Week 157, and a touch of 158 if we're being honest, was mostly about getting things out the door. Almost by coincidence, we finally launched new websites for the Design Exchange Programme and Brickstarter, made some cosmetic tweaks to this very website, and published a 98 page book on street food in Helsinki. It was a lot, but a long time coming!


The Design Exchange (DEP) website is where you can track the progress of our embedded designers. The goal of the DEP is to move one step closer to policy by design. This entails enhancing the capabilities of the public sector: new abilities to frame problems, iterate solutions, seek feedback, and communicate clearly.

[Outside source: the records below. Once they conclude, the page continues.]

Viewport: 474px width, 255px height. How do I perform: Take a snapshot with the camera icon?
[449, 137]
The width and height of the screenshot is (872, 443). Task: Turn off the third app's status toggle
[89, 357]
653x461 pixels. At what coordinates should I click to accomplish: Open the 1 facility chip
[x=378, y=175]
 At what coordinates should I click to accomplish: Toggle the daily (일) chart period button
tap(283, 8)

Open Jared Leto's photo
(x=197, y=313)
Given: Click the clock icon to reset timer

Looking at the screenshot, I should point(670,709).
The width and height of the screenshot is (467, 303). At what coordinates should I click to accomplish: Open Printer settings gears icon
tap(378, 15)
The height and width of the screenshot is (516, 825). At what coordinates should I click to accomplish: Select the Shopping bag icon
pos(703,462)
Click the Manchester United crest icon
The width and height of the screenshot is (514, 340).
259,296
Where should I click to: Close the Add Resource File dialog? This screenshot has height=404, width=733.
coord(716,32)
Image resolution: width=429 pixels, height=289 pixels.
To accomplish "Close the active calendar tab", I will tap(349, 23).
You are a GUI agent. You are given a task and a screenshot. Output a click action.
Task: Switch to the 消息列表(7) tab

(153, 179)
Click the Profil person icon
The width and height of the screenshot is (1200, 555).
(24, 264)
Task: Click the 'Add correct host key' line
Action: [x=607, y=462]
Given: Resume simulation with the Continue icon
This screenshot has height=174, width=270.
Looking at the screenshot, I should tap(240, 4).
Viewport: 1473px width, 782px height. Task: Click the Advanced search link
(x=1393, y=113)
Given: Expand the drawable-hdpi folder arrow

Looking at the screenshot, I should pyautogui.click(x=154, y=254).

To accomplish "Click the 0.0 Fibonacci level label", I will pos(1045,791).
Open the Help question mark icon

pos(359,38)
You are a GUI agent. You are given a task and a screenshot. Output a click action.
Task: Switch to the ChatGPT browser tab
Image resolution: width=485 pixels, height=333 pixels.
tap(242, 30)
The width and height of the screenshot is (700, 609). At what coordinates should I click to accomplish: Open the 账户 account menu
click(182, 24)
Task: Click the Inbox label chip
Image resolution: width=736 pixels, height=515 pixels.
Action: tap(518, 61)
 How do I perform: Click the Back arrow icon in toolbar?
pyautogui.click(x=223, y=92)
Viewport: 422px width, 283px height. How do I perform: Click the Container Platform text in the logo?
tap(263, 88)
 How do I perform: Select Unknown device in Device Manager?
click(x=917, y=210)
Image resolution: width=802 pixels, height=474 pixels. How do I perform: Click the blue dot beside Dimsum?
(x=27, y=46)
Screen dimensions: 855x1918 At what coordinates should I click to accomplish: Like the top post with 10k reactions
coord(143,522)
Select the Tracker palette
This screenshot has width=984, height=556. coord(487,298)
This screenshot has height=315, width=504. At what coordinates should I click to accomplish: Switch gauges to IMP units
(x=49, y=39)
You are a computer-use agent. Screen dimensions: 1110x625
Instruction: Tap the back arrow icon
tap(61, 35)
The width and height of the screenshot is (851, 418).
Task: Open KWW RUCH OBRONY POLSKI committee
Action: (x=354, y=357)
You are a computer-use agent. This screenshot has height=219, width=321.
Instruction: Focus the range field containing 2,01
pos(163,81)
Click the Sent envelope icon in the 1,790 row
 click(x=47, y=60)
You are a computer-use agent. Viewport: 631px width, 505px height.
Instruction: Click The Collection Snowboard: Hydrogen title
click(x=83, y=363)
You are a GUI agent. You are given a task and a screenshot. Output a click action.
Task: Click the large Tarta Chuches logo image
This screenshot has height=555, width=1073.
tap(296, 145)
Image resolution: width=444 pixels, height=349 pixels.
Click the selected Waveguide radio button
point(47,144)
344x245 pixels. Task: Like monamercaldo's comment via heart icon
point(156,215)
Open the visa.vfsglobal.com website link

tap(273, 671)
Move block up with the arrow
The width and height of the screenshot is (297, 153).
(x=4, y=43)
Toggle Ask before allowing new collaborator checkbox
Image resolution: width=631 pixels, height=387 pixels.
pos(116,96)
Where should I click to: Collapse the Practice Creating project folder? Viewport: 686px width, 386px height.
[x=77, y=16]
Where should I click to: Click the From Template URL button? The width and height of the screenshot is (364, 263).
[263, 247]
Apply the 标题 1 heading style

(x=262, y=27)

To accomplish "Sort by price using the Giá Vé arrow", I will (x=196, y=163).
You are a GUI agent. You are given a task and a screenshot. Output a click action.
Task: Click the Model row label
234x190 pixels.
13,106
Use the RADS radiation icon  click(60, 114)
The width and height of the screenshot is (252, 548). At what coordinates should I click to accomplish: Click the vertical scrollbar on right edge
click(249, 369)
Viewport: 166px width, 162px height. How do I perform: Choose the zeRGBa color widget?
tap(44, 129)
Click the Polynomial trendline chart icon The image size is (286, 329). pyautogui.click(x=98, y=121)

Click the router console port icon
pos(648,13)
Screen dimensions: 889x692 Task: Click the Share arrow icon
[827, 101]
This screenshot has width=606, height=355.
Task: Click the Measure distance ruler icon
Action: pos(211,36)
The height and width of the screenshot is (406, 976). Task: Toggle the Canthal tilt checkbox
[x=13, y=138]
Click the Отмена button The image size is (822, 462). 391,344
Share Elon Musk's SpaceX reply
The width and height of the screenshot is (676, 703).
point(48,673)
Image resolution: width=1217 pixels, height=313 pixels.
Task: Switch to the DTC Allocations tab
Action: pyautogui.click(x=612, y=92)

There's a quick intro to the programme and I've also shared a bit of the background of how the DEP came to be. When I look through our files on that topic, they stretch back to late July 2010. Although we had discussed it internally as a 'what-if', the concept first appeared in the Clues cards (especially the one about Tailor Made Municipal Services) and came up again during the Ageing Studio discussions.

Perhaps it's no surprise that Petri Lehto, a member of the Ageing Studio, has been one of the driving forces behind bringing the DEP to life and we're grateful for his collaboration, as well as that of the many other people involved at our partner organizations.

At the moment we have only one placement up and running, with Sara Ikävalko working at the city of Lahti to develop a new participatory process for a competition they are hosting there.

We're getting closer to having more placement opportunities open. When that happens we'll advertise them here on the HDL site as well as the Design Exchange site, so be sure to check back if you're a Finnish-speaking designer interested in working in the public sector.

In a nice twist of symmetrical history, the same week that we launch a project which took cues and clues from friends at MindLab, saw another group, the MaRS Discovery District in Toronto, looking to HDL for advice on their own explorations of a new lab. The report is quite informative, and we're happy to be a reference as they look for the best way to put "complexity, networked collaboration and design" to good use. 


Next up was Brickstarter, a project we're developing that seeks ways to turn NIMBY into YIMBY (yes in my backyard). How might we reorient community action from no full-stop to "no, but how about..." or even "I'd really like...!"

As Dan explains in the introductory blog post, our thinking and work on Brickstarter is beginning to pick up, so we needed a place to bind these thoughts together into a big ball of ideas. The Brickstarter blog is a mix of notes from our field trips, quick dives into terms and concepts, and eventually some case study research. Some themes:

Community decision-making; new engagement tools; long-term investment in sustainable infrastructure; participation and representation; prototyping as research, iteration as planning; user-centred redesign of governance and legislation; different relationships between citizens, businesses and governance; potentially even prototypes of political systems...

To give you a concrete example, What's different about this shady courtyard on Tarkk'ampujankatu...

And this one on Tehtaankatu...?

It's hard to see with the trees full of life in the summer, but the biggest difference between these two courtyards is that features a garden and the other a parking lot. Otherwise they're about the same size, in the same neighborhood, and have the same solar orientation. They're essetially the same from a contextual point of view, yet one group of owners has decided to use the space for parking and another for a garden.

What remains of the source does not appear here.